Start of Available data
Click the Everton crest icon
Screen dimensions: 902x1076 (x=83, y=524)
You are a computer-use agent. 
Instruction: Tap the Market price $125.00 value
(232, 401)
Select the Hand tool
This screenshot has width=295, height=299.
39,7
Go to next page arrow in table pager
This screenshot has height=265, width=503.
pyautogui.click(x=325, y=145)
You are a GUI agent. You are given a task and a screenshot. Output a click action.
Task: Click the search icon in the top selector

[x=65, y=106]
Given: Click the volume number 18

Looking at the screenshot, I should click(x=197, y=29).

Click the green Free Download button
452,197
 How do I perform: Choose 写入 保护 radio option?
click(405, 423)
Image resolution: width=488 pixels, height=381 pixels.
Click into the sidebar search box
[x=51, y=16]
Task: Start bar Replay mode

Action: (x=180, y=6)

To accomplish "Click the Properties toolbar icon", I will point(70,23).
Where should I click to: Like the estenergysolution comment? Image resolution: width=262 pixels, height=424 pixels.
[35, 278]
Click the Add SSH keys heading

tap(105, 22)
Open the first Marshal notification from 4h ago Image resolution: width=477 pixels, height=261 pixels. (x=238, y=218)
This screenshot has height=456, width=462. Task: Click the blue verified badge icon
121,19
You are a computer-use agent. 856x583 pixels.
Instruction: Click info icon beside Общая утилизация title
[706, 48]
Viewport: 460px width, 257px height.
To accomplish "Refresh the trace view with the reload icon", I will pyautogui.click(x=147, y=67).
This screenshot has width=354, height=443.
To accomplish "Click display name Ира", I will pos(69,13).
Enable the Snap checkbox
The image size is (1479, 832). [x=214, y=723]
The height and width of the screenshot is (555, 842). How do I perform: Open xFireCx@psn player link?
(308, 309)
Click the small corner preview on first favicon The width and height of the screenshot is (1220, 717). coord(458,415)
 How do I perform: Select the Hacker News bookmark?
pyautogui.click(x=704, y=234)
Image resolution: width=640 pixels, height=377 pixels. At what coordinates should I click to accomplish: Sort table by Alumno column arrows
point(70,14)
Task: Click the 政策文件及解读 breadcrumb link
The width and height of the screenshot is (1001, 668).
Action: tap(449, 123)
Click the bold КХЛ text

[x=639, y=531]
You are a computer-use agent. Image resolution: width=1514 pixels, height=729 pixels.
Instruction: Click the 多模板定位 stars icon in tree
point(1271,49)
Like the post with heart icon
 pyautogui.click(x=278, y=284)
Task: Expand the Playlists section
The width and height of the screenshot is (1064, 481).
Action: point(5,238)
End of Available data
**Work item:** What you return must match the listing exactly, line for line.

**Output:**
Click the Everton crest icon
Screen dimensions: 902x1076 (x=83, y=524)
You are a computer-use agent. 
Instruction: Tap the Market price $125.00 value
(232, 401)
Select the Hand tool
This screenshot has width=295, height=299.
39,7
Go to next page arrow in table pager
This screenshot has height=265, width=503.
pyautogui.click(x=325, y=145)
You are a GUI agent. You are given a task and a screenshot. Output a click action.
Task: Click the search icon in the top selector

[x=65, y=106]
Given: Click the volume number 18

Looking at the screenshot, I should click(x=197, y=29).

Click the green Free Download button
452,197
 How do I perform: Choose 写入 保护 radio option?
click(405, 423)
Image resolution: width=488 pixels, height=381 pixels.
Click into the sidebar search box
[x=51, y=16]
Task: Start bar Replay mode

Action: (x=180, y=6)

To accomplish "Click the Properties toolbar icon", I will point(70,23).
Where should I click to: Like the estenergysolution comment? Image resolution: width=262 pixels, height=424 pixels.
[35, 278]
Click the Add SSH keys heading

tap(105, 22)
Open the first Marshal notification from 4h ago Image resolution: width=477 pixels, height=261 pixels. (x=238, y=218)
This screenshot has height=456, width=462. Task: Click the blue verified badge icon
121,19
You are a computer-use agent. 856x583 pixels.
Instruction: Click info icon beside Общая утилизация title
[706, 48]
Viewport: 460px width, 257px height.
To accomplish "Refresh the trace view with the reload icon", I will pyautogui.click(x=147, y=67).
This screenshot has width=354, height=443.
To accomplish "Click display name Ира", I will pos(69,13).
Enable the Snap checkbox
The image size is (1479, 832). [x=214, y=723]
The height and width of the screenshot is (555, 842). How do I perform: Open xFireCx@psn player link?
(308, 309)
Click the small corner preview on first favicon The width and height of the screenshot is (1220, 717). coord(458,415)
 How do I perform: Select the Hacker News bookmark?
pyautogui.click(x=704, y=234)
Image resolution: width=640 pixels, height=377 pixels. At what coordinates should I click to accomplish: Sort table by Alumno column arrows
point(70,14)
Task: Click the 政策文件及解读 breadcrumb link
The width and height of the screenshot is (1001, 668).
Action: tap(449, 123)
Click the bold КХЛ text

[x=639, y=531]
You are a computer-use agent. Image resolution: width=1514 pixels, height=729 pixels.
Instruction: Click the 多模板定位 stars icon in tree
point(1271,49)
Like the post with heart icon
 pyautogui.click(x=278, y=284)
Task: Expand the Playlists section
The width and height of the screenshot is (1064, 481).
Action: point(5,238)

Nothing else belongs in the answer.